A pressão vem de várias direções. Grandes varejistas e redes internacionais exigem que seus fornecedores comprovem critérios mínimos antes de fechar contratos. Bancos e fundos de investimento avaliam o ESG Amazônia na hora de liberar crédito. E o mercado consumidor está mais atento do que nunca — especialmente o mais jovem. Para as fábricas do PIM, que vendem para todo o Brasil e exportam para vários países, ignorar isso seria um risco competitivo sério.

Na ExpoPIM 4.0 — que começa amanhã, dia 18 — um dos painéis mais relevantes aborda exatamente o ESG Amazônia na prática industrial: a palestrante Loredana Kotinski vai mostrar casos concretos de empresas que já colhem benefícios reais, como redução de custos operacionais, acesso a crédito mais barato e abertura de novos mercados. ESG, na prática, vira resultado financeiro.
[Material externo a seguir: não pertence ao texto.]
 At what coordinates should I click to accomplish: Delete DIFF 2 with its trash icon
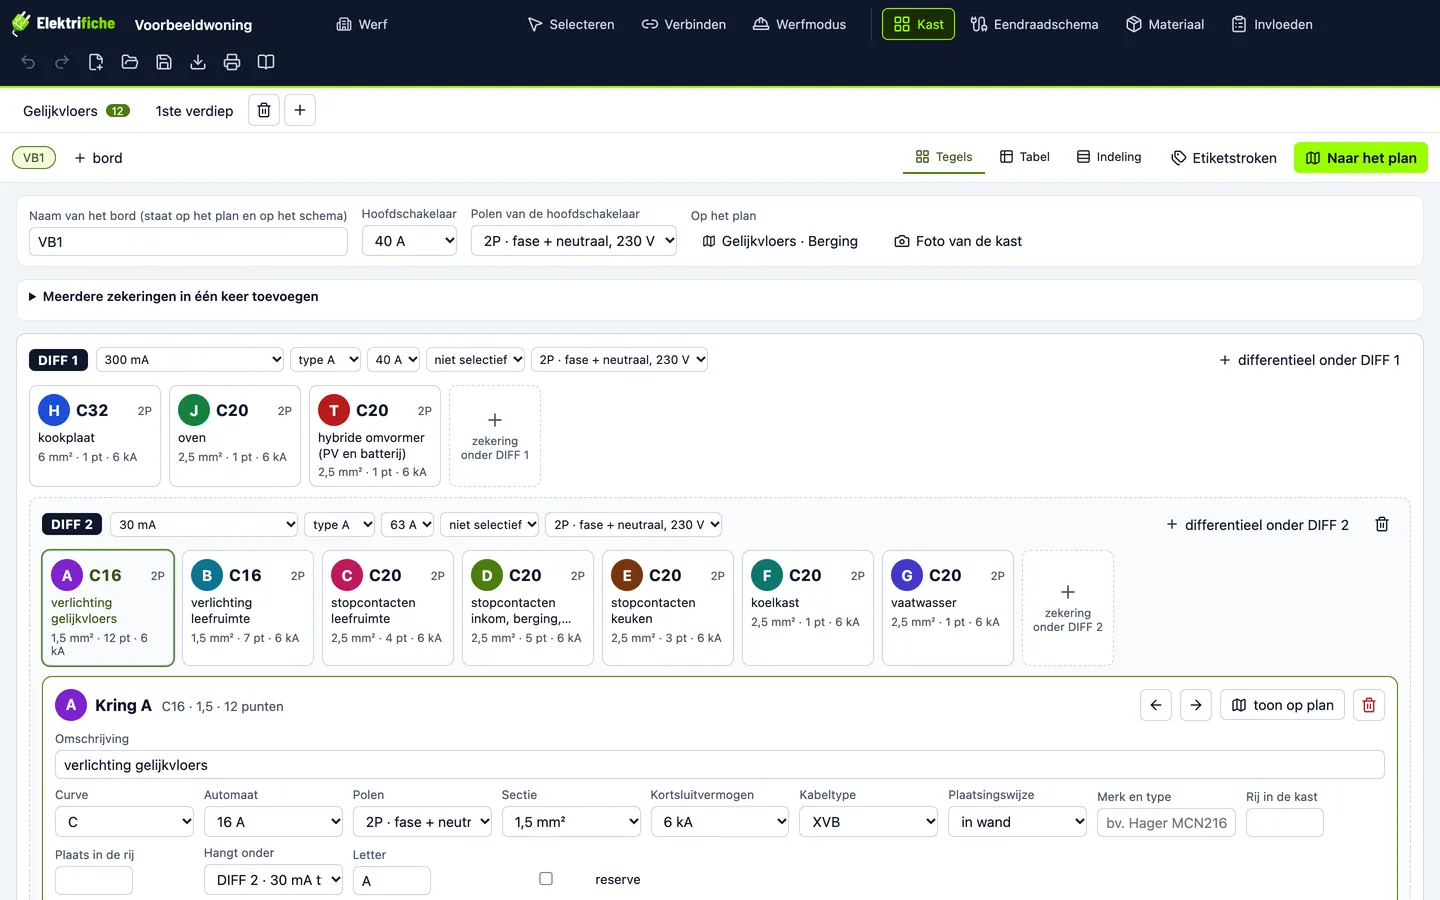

Vale lembrar que o contexto da floresta confere ao ESG Amazônia uma narrativa ambiental poderosa. A Zona Franca existe, entre outras razões, para gerar atividade econômica sustentável e reduzir a pressão sobre a floresta. Isso é ESG na raiz — e as empresas que souberem comunicar isso com dados reais terão um diferencial enorme no mercado global.

Para parceiros de negócios do polo — despachantes, operadores logísticos e fornecedores de serviços — entender a lógica do ESG Amazônia é essencial para falar a língua do cliente e se posicionar como parceiro estratégico, não apenas operacional.